2008 Joint Meeting of The Geological Society of America, Soil Science Society of America, American Society of Agronomy, Crop Science Society of America, Gulf Coast Association of Geological Societies with the Gulf Coast Section of SEPM

Paper No. 9
Presentation Time: 3:30 PM

Evolutionary Development of Pseudomonocycly among Paleozoic Crinoids


GAHN, Forest J., Department of Geology, Brigham Young University - Idaho, Rexburg, ID 83460-0510, gahnf@byui.edu

Most crinoids posses either one or two plate circlets below the arm-bearing plates of the cup (e.g. radials). Irrespective of homology, these morphotypes are defined as monocyclic and dicyclic, respectively. Pseudomonocycly (sensu stricto) is defined as the loss of the lowermost cup-plate circlet (e.g. infrabasals) in an otherwise dicyclic clade. However, the term has been applied broadly to describe any monocyclic crinoid that has originated from a dicyclic ancestor regardless of the mode of evolutionary development.

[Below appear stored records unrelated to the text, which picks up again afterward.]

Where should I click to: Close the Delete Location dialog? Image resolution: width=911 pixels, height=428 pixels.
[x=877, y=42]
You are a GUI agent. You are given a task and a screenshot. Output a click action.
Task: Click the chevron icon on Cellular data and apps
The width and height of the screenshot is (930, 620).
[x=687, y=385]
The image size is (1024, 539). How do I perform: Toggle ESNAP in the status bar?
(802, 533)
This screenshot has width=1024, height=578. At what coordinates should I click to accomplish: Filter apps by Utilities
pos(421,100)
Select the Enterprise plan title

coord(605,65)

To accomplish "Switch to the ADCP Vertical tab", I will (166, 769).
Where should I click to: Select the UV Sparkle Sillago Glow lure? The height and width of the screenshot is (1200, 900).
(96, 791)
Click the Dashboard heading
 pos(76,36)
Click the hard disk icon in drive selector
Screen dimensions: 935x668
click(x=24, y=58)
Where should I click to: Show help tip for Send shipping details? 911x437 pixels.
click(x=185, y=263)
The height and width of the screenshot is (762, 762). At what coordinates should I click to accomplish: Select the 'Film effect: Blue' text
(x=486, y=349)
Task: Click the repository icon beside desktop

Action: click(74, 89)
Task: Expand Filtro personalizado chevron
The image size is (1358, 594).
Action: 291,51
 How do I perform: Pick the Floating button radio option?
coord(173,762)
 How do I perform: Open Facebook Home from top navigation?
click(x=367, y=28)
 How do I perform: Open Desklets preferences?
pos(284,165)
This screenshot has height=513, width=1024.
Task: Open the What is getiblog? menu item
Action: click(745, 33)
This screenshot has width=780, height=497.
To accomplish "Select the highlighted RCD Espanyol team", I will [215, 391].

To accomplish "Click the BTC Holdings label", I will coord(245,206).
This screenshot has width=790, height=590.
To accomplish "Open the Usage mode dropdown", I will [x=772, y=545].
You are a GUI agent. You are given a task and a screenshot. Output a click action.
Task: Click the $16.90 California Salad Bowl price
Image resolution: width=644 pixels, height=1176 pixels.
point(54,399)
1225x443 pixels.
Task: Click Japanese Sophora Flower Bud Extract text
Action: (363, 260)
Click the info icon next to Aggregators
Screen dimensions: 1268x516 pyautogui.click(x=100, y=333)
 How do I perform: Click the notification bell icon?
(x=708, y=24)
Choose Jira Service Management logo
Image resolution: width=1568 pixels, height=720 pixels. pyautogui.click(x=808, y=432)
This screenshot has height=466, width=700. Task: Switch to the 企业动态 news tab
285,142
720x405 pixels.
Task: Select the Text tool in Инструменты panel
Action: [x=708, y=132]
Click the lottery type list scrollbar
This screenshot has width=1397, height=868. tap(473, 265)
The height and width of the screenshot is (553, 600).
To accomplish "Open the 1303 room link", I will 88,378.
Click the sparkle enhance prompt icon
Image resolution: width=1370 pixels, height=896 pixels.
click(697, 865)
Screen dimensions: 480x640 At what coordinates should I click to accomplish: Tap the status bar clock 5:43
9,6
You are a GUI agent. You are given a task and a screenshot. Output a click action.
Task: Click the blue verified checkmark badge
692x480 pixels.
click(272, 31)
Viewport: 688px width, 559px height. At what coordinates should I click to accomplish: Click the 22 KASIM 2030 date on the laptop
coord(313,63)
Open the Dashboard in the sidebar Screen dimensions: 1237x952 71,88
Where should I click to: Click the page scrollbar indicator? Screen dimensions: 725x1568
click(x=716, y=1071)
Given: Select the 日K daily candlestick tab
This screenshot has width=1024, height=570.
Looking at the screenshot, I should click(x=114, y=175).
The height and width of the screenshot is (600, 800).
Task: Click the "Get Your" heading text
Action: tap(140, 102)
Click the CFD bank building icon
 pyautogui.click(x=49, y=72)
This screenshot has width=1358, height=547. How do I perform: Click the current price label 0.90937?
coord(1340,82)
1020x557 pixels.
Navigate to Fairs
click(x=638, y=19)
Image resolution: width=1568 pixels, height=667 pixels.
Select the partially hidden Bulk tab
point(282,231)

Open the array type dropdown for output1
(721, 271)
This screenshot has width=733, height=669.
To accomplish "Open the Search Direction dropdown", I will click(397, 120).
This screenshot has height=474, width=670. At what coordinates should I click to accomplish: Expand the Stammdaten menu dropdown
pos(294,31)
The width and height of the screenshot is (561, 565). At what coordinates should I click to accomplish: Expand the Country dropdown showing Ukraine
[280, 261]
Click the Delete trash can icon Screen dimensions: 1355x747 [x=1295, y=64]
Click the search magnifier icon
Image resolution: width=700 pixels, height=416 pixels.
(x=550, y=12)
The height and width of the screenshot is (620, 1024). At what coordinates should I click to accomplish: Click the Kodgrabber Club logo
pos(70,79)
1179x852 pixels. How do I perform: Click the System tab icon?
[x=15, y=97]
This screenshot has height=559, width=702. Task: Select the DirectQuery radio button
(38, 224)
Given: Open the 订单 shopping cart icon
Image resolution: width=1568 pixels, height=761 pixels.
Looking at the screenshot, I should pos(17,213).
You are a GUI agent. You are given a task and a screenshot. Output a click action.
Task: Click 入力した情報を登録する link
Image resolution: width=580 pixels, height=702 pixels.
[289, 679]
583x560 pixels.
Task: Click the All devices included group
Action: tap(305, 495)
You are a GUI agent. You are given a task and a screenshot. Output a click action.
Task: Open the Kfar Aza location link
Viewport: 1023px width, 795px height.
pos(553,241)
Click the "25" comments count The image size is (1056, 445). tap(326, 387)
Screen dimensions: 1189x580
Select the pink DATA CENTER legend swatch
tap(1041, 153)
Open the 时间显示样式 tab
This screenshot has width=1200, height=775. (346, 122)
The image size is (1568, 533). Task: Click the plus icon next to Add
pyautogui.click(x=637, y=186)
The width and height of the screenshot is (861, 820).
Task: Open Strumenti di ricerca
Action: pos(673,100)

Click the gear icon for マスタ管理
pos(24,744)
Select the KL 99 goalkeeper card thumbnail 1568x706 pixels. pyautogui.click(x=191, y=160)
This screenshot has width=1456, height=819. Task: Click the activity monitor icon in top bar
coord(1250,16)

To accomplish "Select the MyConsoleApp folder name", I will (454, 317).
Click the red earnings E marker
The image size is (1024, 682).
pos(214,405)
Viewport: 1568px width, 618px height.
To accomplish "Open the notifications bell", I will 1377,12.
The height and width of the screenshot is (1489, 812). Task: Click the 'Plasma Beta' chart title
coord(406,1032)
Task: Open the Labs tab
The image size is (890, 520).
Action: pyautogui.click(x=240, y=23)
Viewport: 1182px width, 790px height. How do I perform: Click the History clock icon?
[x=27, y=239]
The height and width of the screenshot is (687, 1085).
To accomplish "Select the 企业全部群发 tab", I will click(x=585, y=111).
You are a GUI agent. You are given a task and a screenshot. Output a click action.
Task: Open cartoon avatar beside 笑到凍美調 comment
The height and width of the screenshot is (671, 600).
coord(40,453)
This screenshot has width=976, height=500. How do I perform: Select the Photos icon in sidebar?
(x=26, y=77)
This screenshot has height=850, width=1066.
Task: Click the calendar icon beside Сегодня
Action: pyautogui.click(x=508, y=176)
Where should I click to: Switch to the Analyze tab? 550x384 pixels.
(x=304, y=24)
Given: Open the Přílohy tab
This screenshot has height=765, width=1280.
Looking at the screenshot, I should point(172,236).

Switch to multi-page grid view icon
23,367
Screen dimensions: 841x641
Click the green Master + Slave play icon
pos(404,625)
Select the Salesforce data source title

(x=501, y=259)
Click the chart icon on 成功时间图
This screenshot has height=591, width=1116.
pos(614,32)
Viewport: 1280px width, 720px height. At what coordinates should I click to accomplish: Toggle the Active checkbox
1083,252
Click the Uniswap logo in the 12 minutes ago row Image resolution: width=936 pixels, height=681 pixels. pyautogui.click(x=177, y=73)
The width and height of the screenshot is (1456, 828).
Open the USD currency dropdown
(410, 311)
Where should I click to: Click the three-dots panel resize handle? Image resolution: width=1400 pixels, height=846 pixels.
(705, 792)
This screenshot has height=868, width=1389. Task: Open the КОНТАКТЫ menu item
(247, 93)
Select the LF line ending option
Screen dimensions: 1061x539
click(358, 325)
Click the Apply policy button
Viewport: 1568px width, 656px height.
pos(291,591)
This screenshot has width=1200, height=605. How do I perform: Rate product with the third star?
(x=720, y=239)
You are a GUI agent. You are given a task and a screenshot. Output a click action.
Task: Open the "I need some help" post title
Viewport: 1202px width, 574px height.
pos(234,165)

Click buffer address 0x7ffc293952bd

Beginning with a dicyclic morphotype, psudomonocycly (sensu lato) could occur through the loss of any one of the cup plate circlets, (typically infrabasals, basals, or radials). All three forms of loss have been documented among Paleozoic crinoids: (1) articulates and some flexibles lost the infrabasal circlet, (2) some cladids lost the basal circlet, and (3) some disparids lost the radial circlet.

Loss of the infrabasal and radial circlets almost invariably occurs through atrophy, and ultimately, total resorption of those plates. However, the development of pseudomonocycly via the loss of basal plates exhibits numerous pathways. In such crinoids pseudomonocycly is observed to occur via loss of the basal plate circlet (1) with or (2) without compensatory growth of surrounding plates, (3) fusion with the infrabasal circlet, and (4) possibly from torsional plate growth.

Such variability among dicyclic to monocyclic developmental trajectories impedes efforts to establish a clear plate homology system for crinoids. Nevertheless, studies of evolutionary development may provide clues for unravelling the puzzle. For example, whereas in most crinoids plate circlets are offset by 36° relative to sub- and superadjacent circlets, many of the earliest crinoids exhibit mid-cup rotational instability. This may indicate that pseudomonocycly via loss of the basal circlet was common in the early evolutionary history of the group.